Work instruction - Search the lines of the records for the word "agent", and copy every line that has it.

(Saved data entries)
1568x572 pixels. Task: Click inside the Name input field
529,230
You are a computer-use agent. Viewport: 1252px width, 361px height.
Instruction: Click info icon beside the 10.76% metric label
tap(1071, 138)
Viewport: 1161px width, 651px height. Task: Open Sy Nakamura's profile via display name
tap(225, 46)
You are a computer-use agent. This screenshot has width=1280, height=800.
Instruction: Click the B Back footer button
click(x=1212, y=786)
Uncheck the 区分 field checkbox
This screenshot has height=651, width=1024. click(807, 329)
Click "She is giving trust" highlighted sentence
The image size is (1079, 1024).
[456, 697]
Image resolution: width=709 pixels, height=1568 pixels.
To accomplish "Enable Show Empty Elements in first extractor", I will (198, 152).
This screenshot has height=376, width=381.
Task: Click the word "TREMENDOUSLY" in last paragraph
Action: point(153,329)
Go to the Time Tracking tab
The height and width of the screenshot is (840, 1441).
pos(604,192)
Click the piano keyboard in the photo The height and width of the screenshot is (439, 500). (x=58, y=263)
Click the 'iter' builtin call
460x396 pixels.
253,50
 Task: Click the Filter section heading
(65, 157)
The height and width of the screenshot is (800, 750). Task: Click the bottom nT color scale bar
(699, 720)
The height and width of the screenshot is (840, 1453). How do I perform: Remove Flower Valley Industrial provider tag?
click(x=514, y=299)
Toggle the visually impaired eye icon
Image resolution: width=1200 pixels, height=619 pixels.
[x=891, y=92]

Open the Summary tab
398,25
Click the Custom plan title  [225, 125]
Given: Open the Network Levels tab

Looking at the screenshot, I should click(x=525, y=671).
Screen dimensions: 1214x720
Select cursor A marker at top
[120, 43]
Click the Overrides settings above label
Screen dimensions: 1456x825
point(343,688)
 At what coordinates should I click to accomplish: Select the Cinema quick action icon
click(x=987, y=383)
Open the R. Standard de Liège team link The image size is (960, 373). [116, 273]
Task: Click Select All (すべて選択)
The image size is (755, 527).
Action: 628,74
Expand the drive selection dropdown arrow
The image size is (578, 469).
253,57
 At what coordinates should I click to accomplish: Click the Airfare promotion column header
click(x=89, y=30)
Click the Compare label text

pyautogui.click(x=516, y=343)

Answer section -
You are a computer-use agent. Viewport: 1252px width, 361px height.
You are a computer-use agent. This screenshot has width=1280, height=800.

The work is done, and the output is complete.